The four proposed bills share a common goal: avoiding some of the thorny issues around drug pricing, like whether the government will set drug prices or negotiate with manufacturers on what federal programs will pay. Instead, the patent reform proposals get at the ways branded drug manufacturers use patents, and the legal monopolies that are granted with patents, to keep lower-priced generic competitors from reaching patients.
“A package of patent reforms are important because they fix systemic problems that allow prices to go up and keep them high,” testified David Mitchell, the president of Patients for Affordable Drugs, a Washington, D.C.-based advocacy group focused on lowering prescription drug prices.

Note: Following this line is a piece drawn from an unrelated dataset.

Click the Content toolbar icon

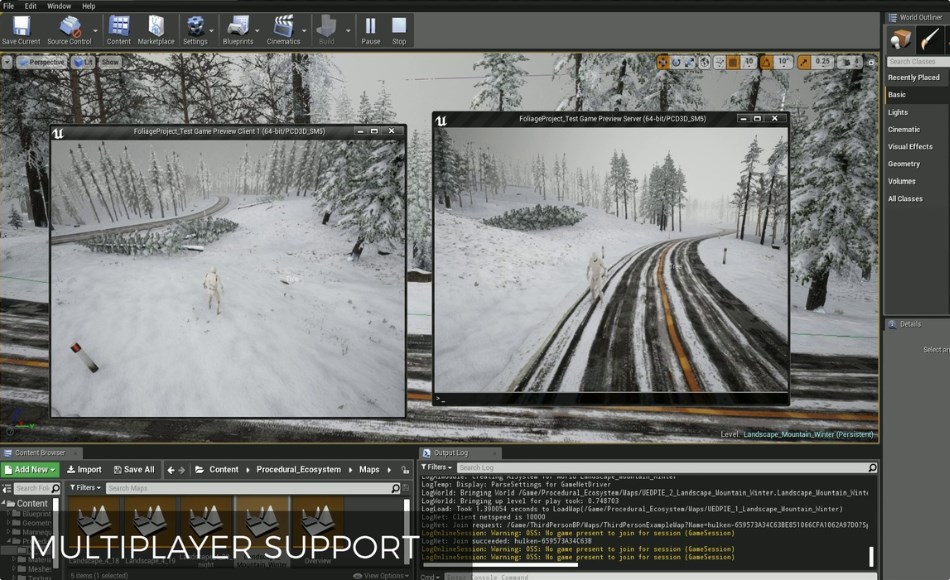118,29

Sen. John Cornyn (R‑Texas) offered specific examples of drugs that have benefited from system issues, including Humira, an expensive drug for arthritis and psoriasis that is protected by 136 patents.
That’s called a “patent thicket,” because it prevents a generic alternative from entering the market for more years — in this case, until 2023 for a drug first approved for use in the United States in 2002. “Is there anyone on the panel who’d like to defend the status quo?” he asked.
“There is no way a biosimilar can deal with a hundred patents,” testified Michael Carrier, a professor at Rutgers Law School. “This is an abuse of the system.”
Among the proposed bills, the Stop STALLING (“Stop Significant and Time-wasting Abuse Limiting Legitimate Innovation of New Generics”) Act — the bipartisan brainchild of Sen. Amy Klobuchar (D‑Minn.) and Grassley — is supposed to put a stop to “sham” citizen petitions to the FDA. Critics say these petitions are often introduced by drugmakers under the guise of patient advocacy to slow FDA approval of new generic medicines. “Nearly every one of these citizen petitions is brought by a brand company. None are filed by individuals. I love the legislation. I would go even stronger,” Carrier said.
Grassley is also the lead sponsor on the bipartisan Prescription Pricing for the People Act of 2019. It directs the Federal Trade Commission to investigate mergers of pharmacy benefit managers, the middlemen that negotiate between drugmakers and health plans.
Klobuchar and Grassley teamed up again on another measure, the Preserve Access to Affordable Generics and Biosimilars Act, which they say would end “anti-competitive behavior” — specifically, deals struck between branded companies and generic companies to keep a generic, or a biosimilar, off the market. Klobuchar, a Democratic presidential candidate, has frequently discussed her opposition to this practice on the campaign trail.
James Stansel — the executive vice president and general counsel of the Pharmaceutical Research and Manufacturers of America, a drug industry trade group, and the lone voice of the pharmaceutical industry on the panel — cautioned against moving too aggressively on this point. “We want to make sure we don’t do something that’s anti-competitive in the hopes it would be pro-competitive,” he said.
There’s also the CREATES (“Creating and Restoring Equal Access to Equivalent Samples”) Act, introduced by Sen. Patrick Leahy (D‑Vt.) with 31 bipartisan co-sponsors and endorsed by nearly every witness on Tuesday’s panel. It’s supposed to crack down on branded companies that refuse to sell samples of their drugs to generic companies, a necessary step to increasing the number of generics on the market.
Versions of all four of those bills have also been introduced in the House and advanced out of the House Judiciary Committee.
“The American people are being played for chumps,” said Sen. John Kennedy (R‑La.). “Just chumps. And it’s got to stop.”